- Theatrical release poster
- Directed by: Nick Grinde
- Written by: Frances Marion (scenario)
- Based on: Good News (musical) by Laurence Schwab; Lew Brown; Frank Mandel; B.G. DeSylva;
- Starring: Bessie Love; Cliff Edwards; Penny Singleton;
- Cinematography: Percy Hilburn [fr]
- Edited by: William LeVanway
- Production company: Metro-Goldwyn-Mayer
- Release date: August 23, 1930 (U.S.);
- Running time: 78 minutes
- Country: United States
- Language: English

= Good News (1930 film) =

1930 film

Good News is a 1930 American pre-Code musical film directed by Nick Grinde, and starring Bessie Love, Cliff Edwards, and Penny Singleton. The film was shot in black-and-white, although the finale was in multicolor.

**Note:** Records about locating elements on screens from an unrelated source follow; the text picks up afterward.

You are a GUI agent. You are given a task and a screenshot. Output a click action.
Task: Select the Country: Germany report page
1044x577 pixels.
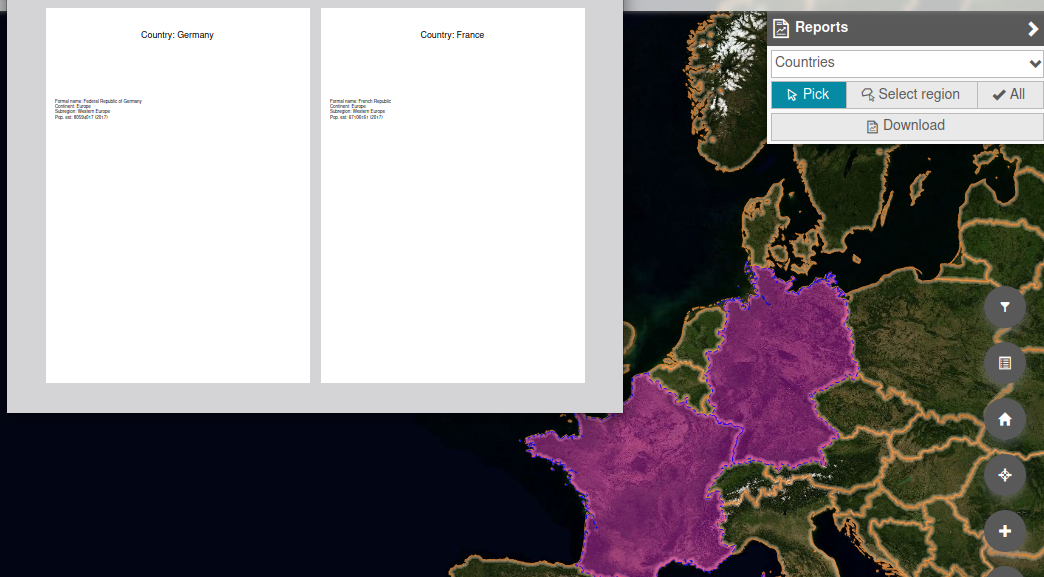[177, 195]
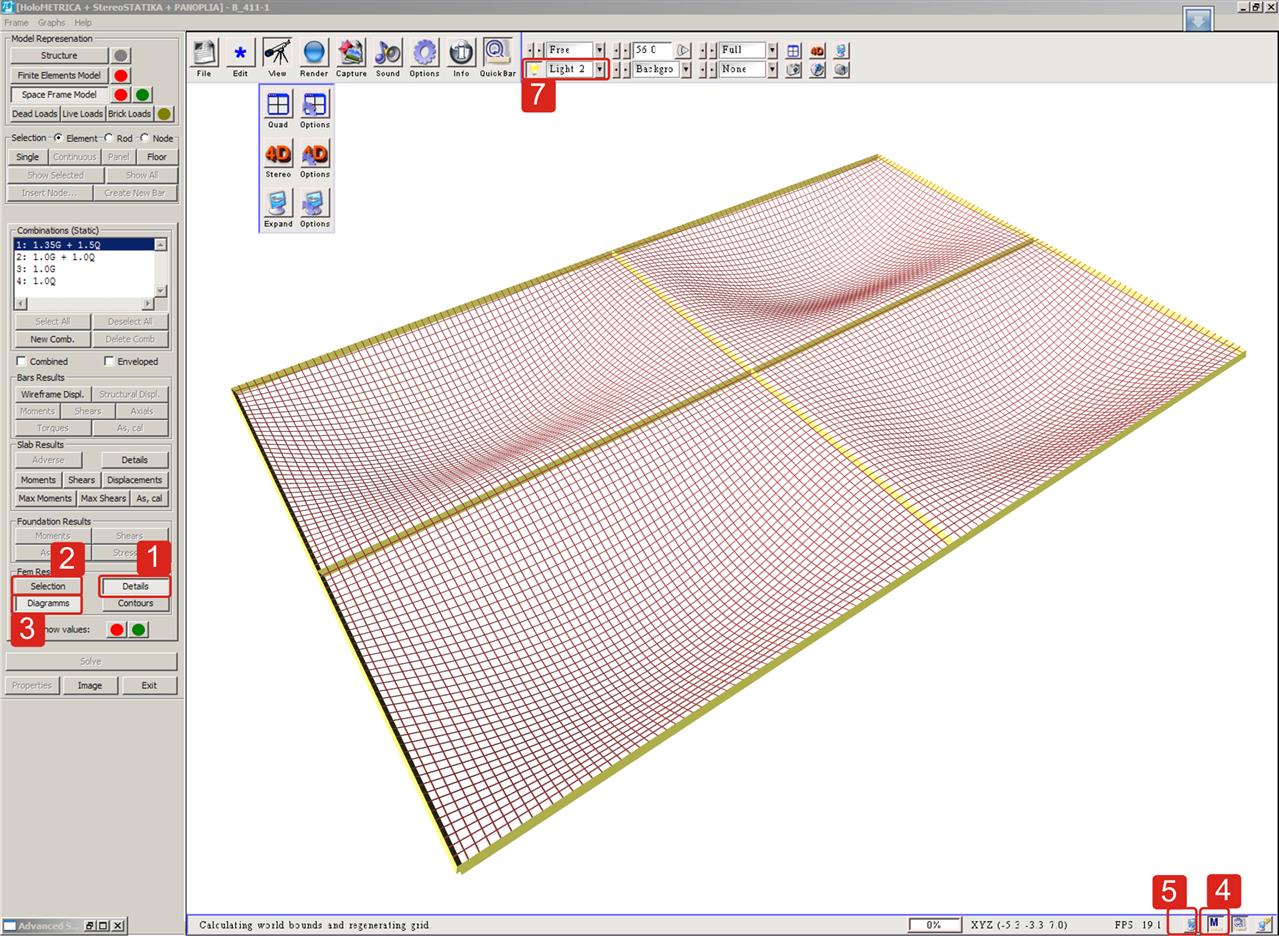Click the Edit asterisk icon
This screenshot has width=1279, height=936.
[x=240, y=54]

The film is preserved at the UCLA Film & Television Archive. The surviving print lacks the color finale; no footage of the finale is known to survive.

The film was based on the 1927 stage production of the same name. Another film based on the musical, also called Good News, was released in 1947. By the 1940s, the 1930 production was not shown in the United States due to its Pre-Code content, which included sexual innuendo and lewd suggestive humor.

== Plot ==

College student Connie Lane falls for campus football star Tom Marlowe, but his bad grades threaten to make him miss the big game. Professor Kenyon helps Tom academically, and Tom is able to play in the big game and lead the team to victory.

== Songs ==
- "He's a Lady's Man" by Lew Brown, B.G. DeSylva, and Ray Henderson
- "The Best Things in Life Are Free" by Lew Brown, B.G. DeSylva, and Ray Henderson
- "Varsity Drag" by Lew Brown, B.G. DeSylva, and Ray Henderson
- "Good News" by Lew Brown, B.G. DeSylva, and Ray Henderson
- "Tait Song" by Lew Brown
- "Students Are We" by Lew Brown
- "If You're Not Kissing Me" by Arthur Freed and Nacio Herb Brown
- "Football" by Arthur Freed and Nacio Herb Brown
- "I Feel Pessimistic" by J. Russel Robinson and George Waggner
- "I'd Like to Make You Happy" by Reggie Montgomery

== Reception ==
Although it received mixed reviews – deemed "trivial and unreal" by one reviewer and "inferior to the stage production" by another – the cast received positive reviews, particularly Bessie Love.